Hi
I have a requirement where in i need to aggregate over multiple fields which can result in millions of buckets.
We have data with millions of records, and here i need to get average number of records for each unique combination of 3 columns - FirstName, MiddleName, LastName.
Or you can say the frequency for each unique combination of FirstName, MiddleName and LastName.
When i try to use the terms aggregation over these 3 fields, got too_many_buckets_exception exception, as the default bucket size is 10k. Increased it to 100k, it worked but i think it's not the right way performance wise. It worked for the current sample of data, but the bucket size may go to millions.
Can you please suggest a way to achieve this.

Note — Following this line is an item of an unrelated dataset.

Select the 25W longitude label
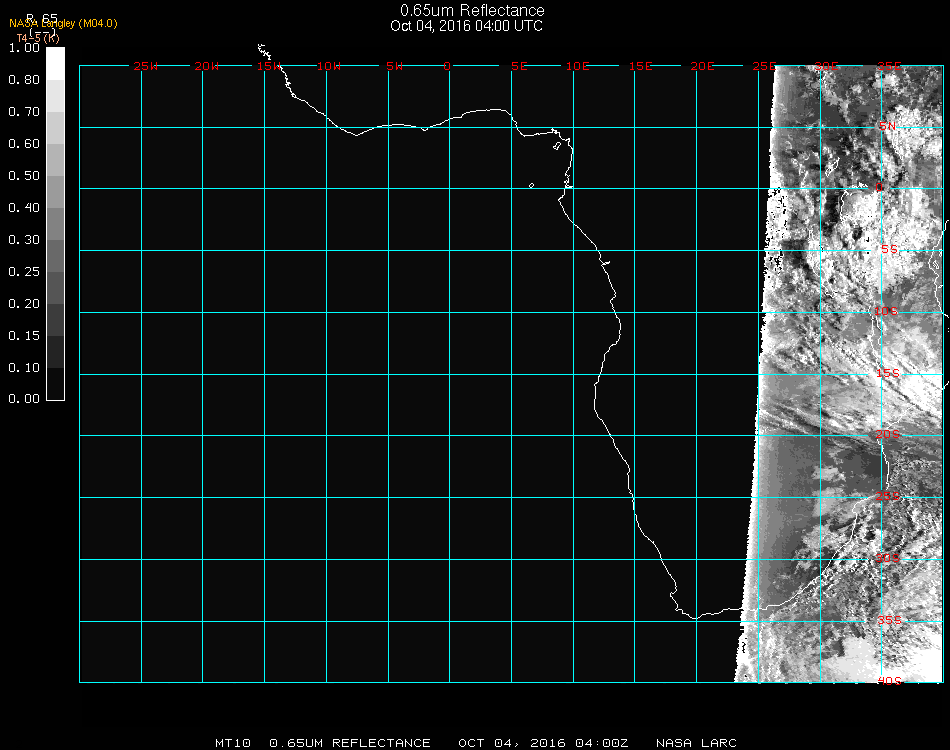146,66
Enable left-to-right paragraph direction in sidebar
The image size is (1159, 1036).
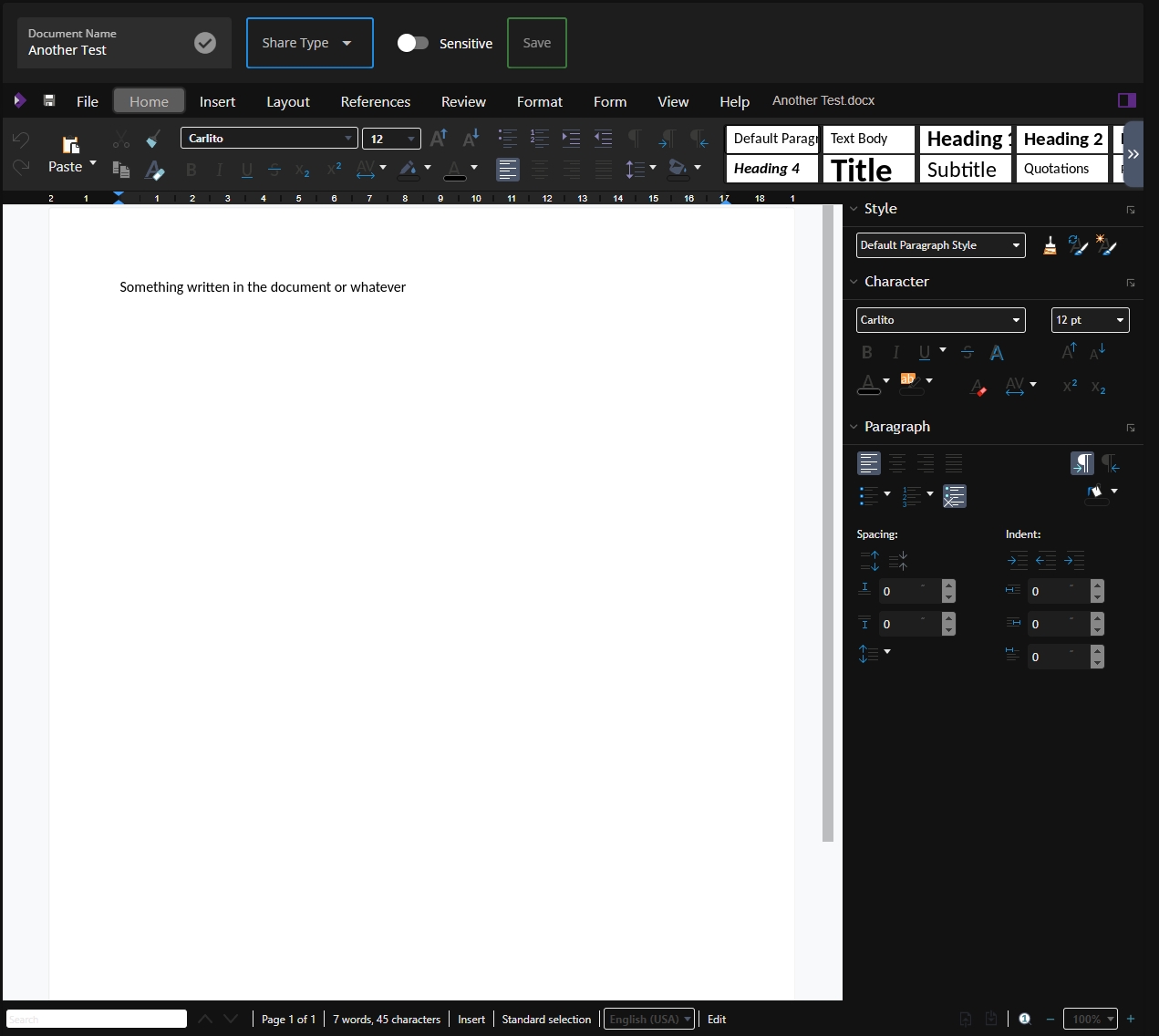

Citing below the mappings, and search query for reference.
"mappings" : {
"_meta" : {
"created_by" : "ml-file-data-visualizer"
},
"properties" : {
"FirstName" : {
"type" : "keyword"
},
"MiddleName" : {
"type" : "keyword"
},
"LastName" : {
"type" : "keyword"
}
}
}
Search Query -
GET /names/_search
{
"size": 0,
"aggs": {
"First_Level": {
"terms": {
"field": "FirstName",
"size": 1000,
"min_doc_count": 1
},
"aggs": {
"Second_Level": {
"terms": {
"field": "MiddleName",
"size": "1000",
"min_doc_count": 1
},
"aggs": {
"Third_Level": {
"terms": {
"field": "LastName",
"size": "1000",
"min_doc_count": 1
}
}
}
}
}
}
}
}
Thanks.